*** Opening Data to use ***

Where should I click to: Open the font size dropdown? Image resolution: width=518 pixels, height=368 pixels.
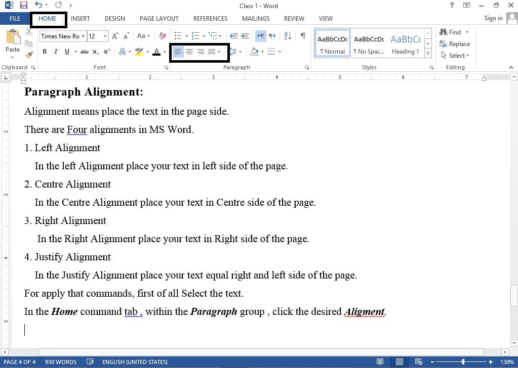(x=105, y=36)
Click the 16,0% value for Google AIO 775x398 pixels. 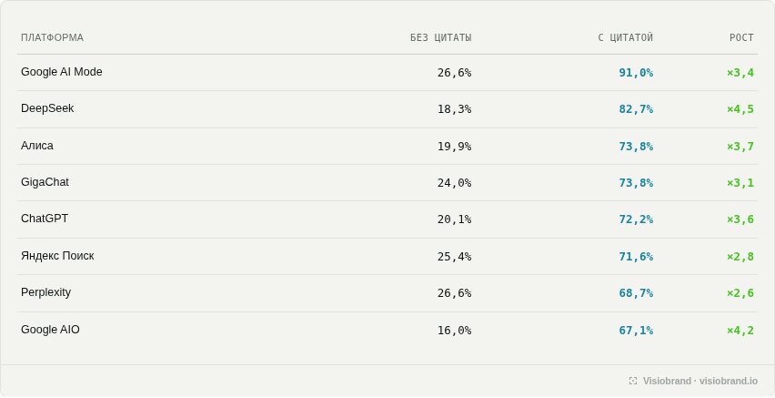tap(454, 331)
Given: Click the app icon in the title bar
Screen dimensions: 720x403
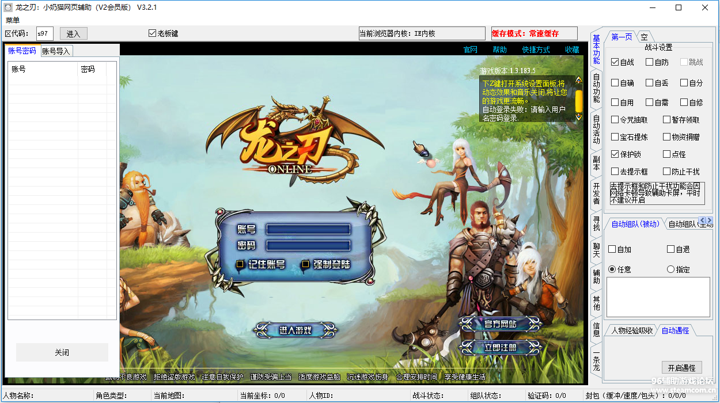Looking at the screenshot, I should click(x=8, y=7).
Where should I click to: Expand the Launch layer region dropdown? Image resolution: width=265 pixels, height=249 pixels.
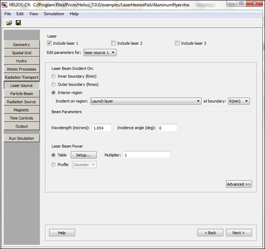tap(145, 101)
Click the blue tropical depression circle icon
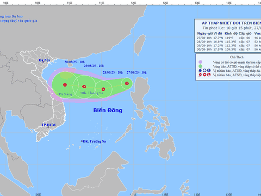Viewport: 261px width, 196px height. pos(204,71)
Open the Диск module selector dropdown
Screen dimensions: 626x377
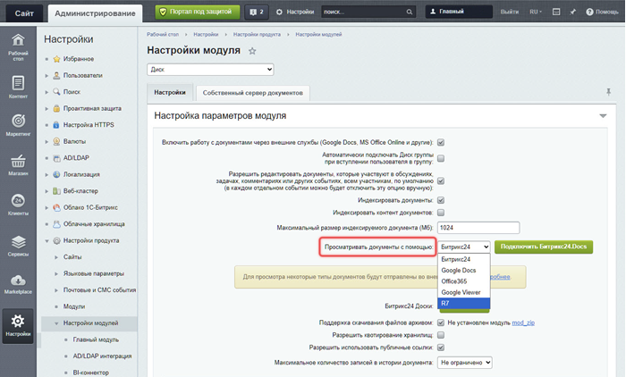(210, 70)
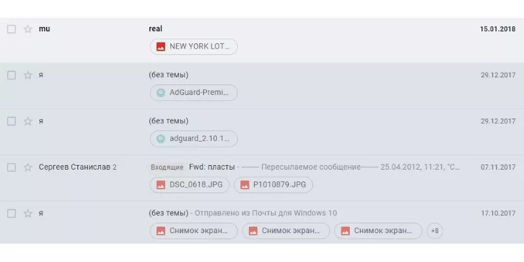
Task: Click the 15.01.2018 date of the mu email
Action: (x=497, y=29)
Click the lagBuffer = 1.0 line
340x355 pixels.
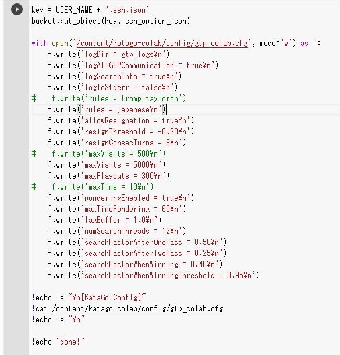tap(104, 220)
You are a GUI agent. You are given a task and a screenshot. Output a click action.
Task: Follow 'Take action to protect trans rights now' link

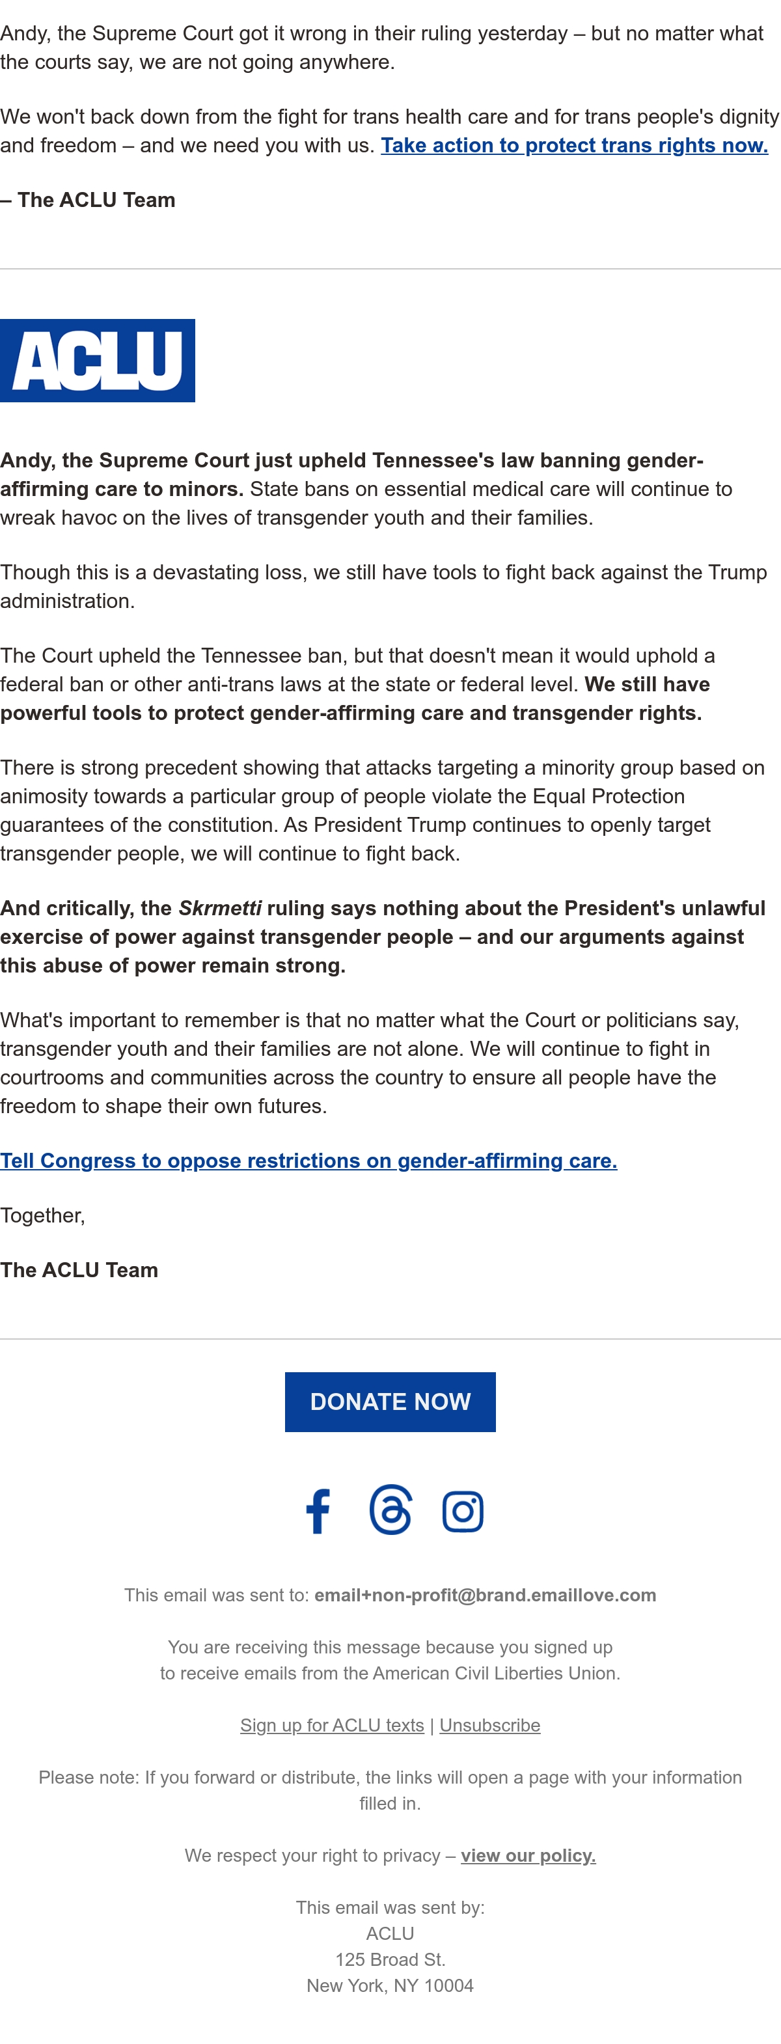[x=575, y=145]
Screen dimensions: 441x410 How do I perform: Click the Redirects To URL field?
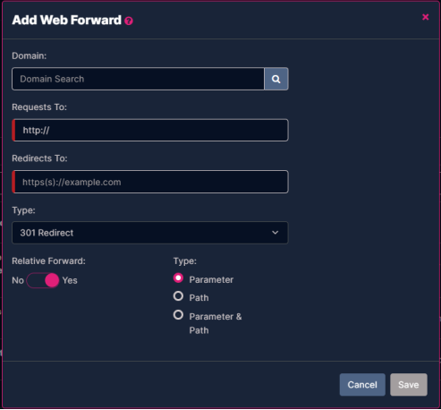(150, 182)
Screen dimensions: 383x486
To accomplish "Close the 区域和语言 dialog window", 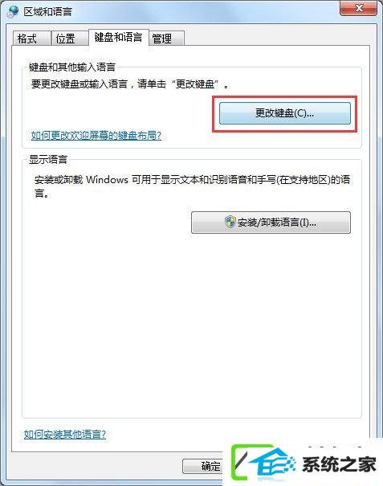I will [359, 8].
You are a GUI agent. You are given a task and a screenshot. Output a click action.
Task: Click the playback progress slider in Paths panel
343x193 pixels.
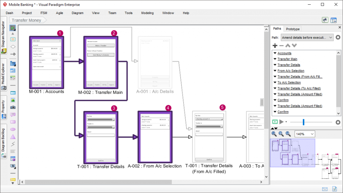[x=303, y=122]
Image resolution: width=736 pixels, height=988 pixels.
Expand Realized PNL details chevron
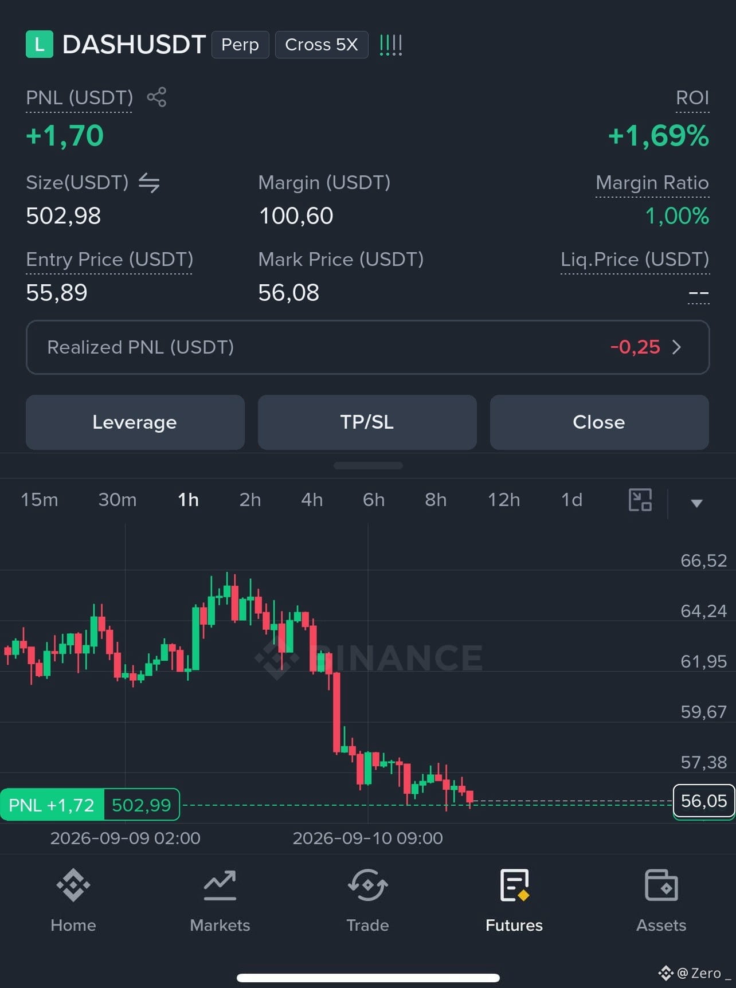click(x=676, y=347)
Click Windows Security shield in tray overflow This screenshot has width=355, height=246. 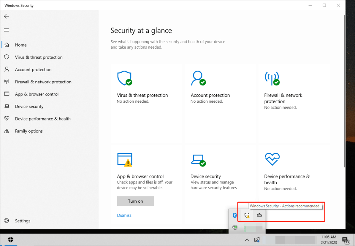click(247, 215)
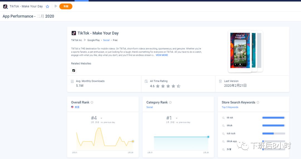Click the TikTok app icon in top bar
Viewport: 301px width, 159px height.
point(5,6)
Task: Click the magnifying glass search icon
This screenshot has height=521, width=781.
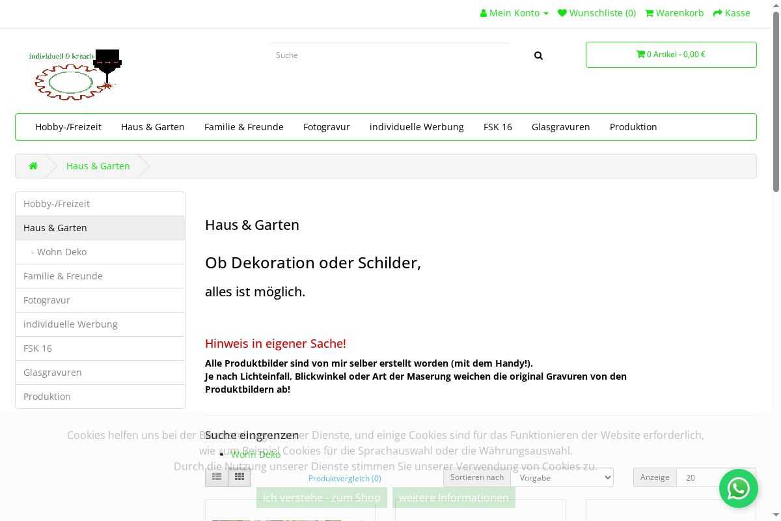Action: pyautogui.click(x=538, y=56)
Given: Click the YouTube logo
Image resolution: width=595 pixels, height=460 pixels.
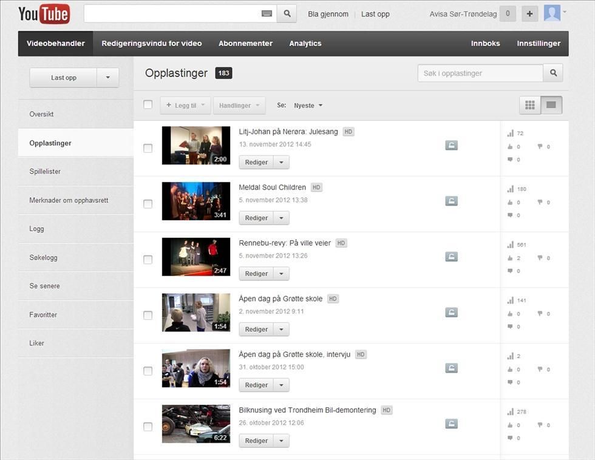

*** Closing Data to use ***

Task goal
Your task is to retype exactly the lines that run from the line with "This screenshot has height=521, width=781." through the last line of the material, with the pictures left out.

Response below
This screenshot has height=521, width=781.
Action: pyautogui.click(x=538, y=56)
Given: Click the YouTube logo
Image resolution: width=595 pixels, height=460 pixels.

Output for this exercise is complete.